When Treasury Secretary Tim Geithner announced the Obama Administration's plan to revamp the housing finance system, I would have thought they would have learned the important lesson of the Great Recession: financial markets fail without strict regulation. But instead of applying that lesson by proposing strict controls on mortgage securitization and trading, Treasury's plan appears to offer more of the same sort of market-is-god ideology that got us into this mess in the first place.
Under our plan, private markets – subject to strong oversight and standards for consumer and investor protection – will be the primary source of mortgage credit and bear the burden for losses. Banks and other financial institutions will be required to hold more capital to withstand future recessions or significant declines in home prices, and adhere to more conservative underwriting standards that require homeowners to hold more equity in their homes. Securitization, alongside credit from the banking system, should continue to play a major role in housing finance subject to greater risk retention, disclosure, and other key reforms.
At the very top of Treasury's agenda is to wind down Fannie Mae and Freddie Mac. According to the received, mostly conservative ideology, Fannie and Freddie played too large a role in the mortgage finance market. Therefore, the functions that Fannie and Freddie performed, adding liquidity to the mortgage market, should instead be performed by what they call "private capital," which means Wall Street. Treasury notes that "private capital" has recently retreated from housing finance, leaving Fannie Mae to cover 90% of new mortgages. But Treasury fails to address the central reason why private capital has retreated from the market: nobody trusts these securities, mainly because the complexity by which they are constructed leaves investors open to risks they cannot properly ascertain.
It would seem to me that the most simple thing to do is not get rid of a New Deal-era institution like Fannie Mae, but to go back to the basics.
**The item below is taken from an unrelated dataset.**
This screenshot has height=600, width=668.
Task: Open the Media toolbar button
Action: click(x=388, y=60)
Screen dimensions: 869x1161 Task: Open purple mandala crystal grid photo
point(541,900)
Make Fannie Mae promulgate simplicity and clarity throughout the mortgage finance market. Fannie Mae can impose strict underwriting standards and simple and clear regulations on the kinds of securities they will purchase. Using the government guarantee of mortgage securities need not pose a massive risk to taxpayers so long as the standards for what they will and will not guarantee are simple, high, uniform and clear. That was the case for the first 50 years that Fannie Mae operated with nary a single housing crash. The administration also proposes moving FHA out of the market more aggressively and leaving its role to Wall Street as well. The plan to is decrease the FHA loan limit and increase the interest rate on its loans. After which, the thinking goes, Wall Street will then rush into these markets to take up the slack.
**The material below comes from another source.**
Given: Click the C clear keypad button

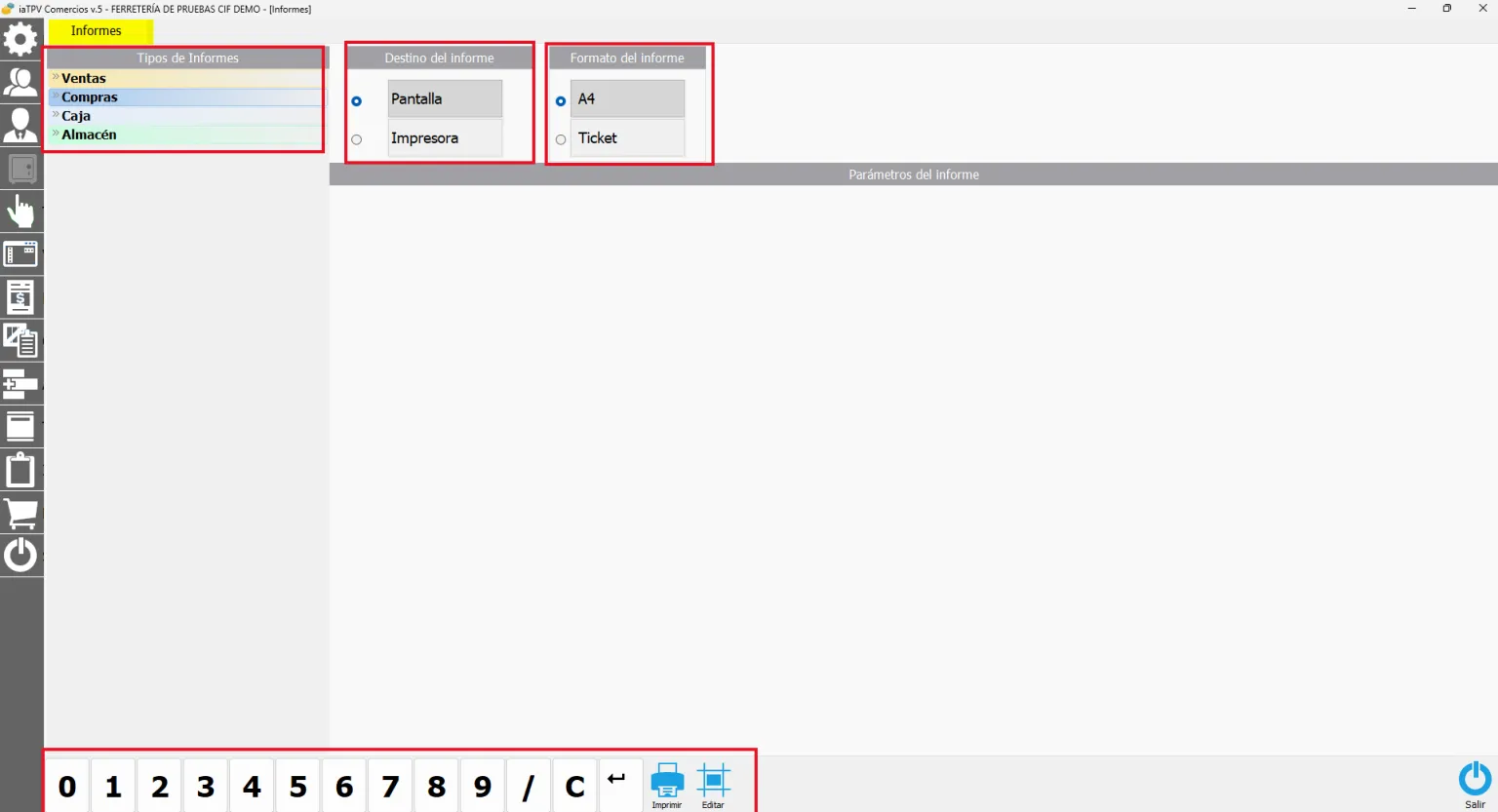Looking at the screenshot, I should [x=575, y=786].
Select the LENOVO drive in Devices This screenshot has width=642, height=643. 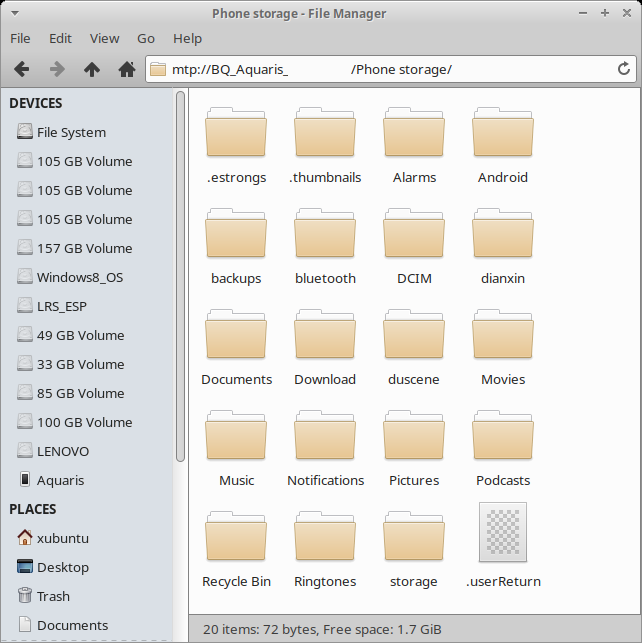click(62, 451)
Which brings us back to the central idea in Treasury's plan: belief that the problem in the housing finance market originated with the federal housing programs created under the New Deal, and that Wall Street should be doing this job instead of the federal government. To be fair, Treasury officials believe that all they need to do is regulate the private market better and that will be that. The problem is, they don't seem to understand how things work on Wall Street. Or maybe they do. In any case, no regulator will be able to keep up with the sort of financial creativity that Wall Street uses to "spread risk," which means gambling. Furthermore, Treasury's idea of strict regulation of housing finance basically amounts to a prayer:
Our plan is also designed to eliminate unfair capital, oversight, and accounting advantages and promote a level playing field for all participants in the housing market.
Notice the "level playing field" jargon. The idea is that once left to Wall Street, there will be a heavy amount of fair and open competition, and that this, subject to "strong oversight" (ha!) will provide enough capital to lead to a recovery in the housing market. This idea must be a joke. I can almost hear bond traders chuckling with derision.
Treasury's plan really has nothing to do with fixing the central problem in the economy—housing—and more to do with adhering to a market ideology that is clearly wrong. The problem with the housing market was not that there was too much government. It is that there was far too little. Fannie Mae and Freddie Mac's relaxed standards of the late 1990s did not cause the crisis in housing. The crisis was caused by complex, sometimes fraudulent creation of mortgage securities by an unregulated derivatives market. Instead of focusing fire on the cause of the problem, Treasury appears to have accept the conservative argument that it is the New Deal housing programs that are at fault. Wrong. The very people Treasury wants to turn the housing market over to are at fault. Certainly Fannie Mae and Freddie Mac had problems, for sure. But both institutions performed their roles very well until unstable and unregulated markets began to offer up unstable, unregulated, sometimes downright fraudulent securities for those institutions to purchase. That is where the problem lies.
The meager reforms of Dodd-Frank, while certainly helpful in some ways, do not go far enough to deal effectively with the ever-increasing complexity of financial instruments. With Treasury basically saying "more Wall Street in the mortgage market," we no doubt will encounter the very same sorts of high-risk gambling that ruined the market in the first place.